### [Activity list]
1: Answer these questions using the text about the 2000 Hong Kong Women's Sevens:
(a) Which team won the Plate?
(b) How many matches were played in the tournament?
(c) Which edition of the tournament was the 2000 event?
2: Using the text about the 2000 Hong Kong Women's Sevens, explain in one to three sentences why New Zealand is listed as the Cup champion and Australia as the runner-up.
3: From the text about the 2000 Hong Kong Women's Sevens, quote the part that opens with the words containing "Tournament details" and closes with "win the tournament.".

### [Provided text]

=-=-=

- Host nation: Hong Kong
- Date: March 22–24

Cup
- Champion: New Zealand
- Runner-up: Australia

Plate
- Winner: Kazakhstan
- Runner-up: Netherlands

Bowl
- Winner: Japan
- Runner-up: Singapore

Tournament details
- Matches played: 40

= 2000 Hong Kong Women's Sevens =

The 2000 Hong Kong Women's Sevens was the third edition of the tournament. It took place between the 22–24 March 2000. It also featured the first official appearance of the New Zealand women's team since the tournament began in 1997.

New Zealand beat Australia in the final to win the tournament.

=-=-=

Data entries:
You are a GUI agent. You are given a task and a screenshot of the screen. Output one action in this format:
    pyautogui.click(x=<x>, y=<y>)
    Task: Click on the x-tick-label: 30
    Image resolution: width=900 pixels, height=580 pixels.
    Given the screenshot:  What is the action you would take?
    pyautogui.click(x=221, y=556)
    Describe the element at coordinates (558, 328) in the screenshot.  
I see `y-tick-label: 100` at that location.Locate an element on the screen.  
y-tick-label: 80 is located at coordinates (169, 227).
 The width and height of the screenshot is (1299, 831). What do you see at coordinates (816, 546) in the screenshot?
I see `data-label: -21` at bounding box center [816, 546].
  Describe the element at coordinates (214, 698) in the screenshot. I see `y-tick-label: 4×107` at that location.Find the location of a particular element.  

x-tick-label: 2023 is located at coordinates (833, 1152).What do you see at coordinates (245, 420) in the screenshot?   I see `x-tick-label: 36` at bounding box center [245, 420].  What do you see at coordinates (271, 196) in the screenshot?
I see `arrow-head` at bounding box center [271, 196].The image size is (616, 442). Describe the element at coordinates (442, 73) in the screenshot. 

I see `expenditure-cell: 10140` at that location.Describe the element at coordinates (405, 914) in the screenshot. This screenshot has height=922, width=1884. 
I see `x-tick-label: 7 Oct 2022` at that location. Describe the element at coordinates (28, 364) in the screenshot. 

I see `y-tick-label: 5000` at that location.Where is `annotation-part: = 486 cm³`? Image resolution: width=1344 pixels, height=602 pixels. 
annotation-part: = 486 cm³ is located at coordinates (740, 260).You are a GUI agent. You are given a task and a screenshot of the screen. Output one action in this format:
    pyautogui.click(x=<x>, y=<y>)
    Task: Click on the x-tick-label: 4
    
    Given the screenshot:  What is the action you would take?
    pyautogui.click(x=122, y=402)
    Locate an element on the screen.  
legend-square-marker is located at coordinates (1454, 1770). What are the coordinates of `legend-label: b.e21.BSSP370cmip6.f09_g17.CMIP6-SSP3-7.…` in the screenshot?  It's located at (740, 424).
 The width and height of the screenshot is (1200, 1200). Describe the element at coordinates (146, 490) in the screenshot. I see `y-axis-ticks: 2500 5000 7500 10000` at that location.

=-=-=

### [Answers given]
1:
(a) Kazakhstan
(b) 40
(c) The third edition

2: New Zealand beat Australia in the final and so won the tournament. That is why New Zealand is the Cup champion and Australia is the runner-up.

3:
Tournament details
- Matches played: 40

= 2000 Hong Kong Women's Sevens =

The 2000 Hong Kong Women's Sevens was the third edition of the tournament. It took place between the 22–24 March 2000. It also featured the first official appearance of the New Zealand women's team since the tournament began in 1997.

New Zealand beat Australia in the final to win the tournament.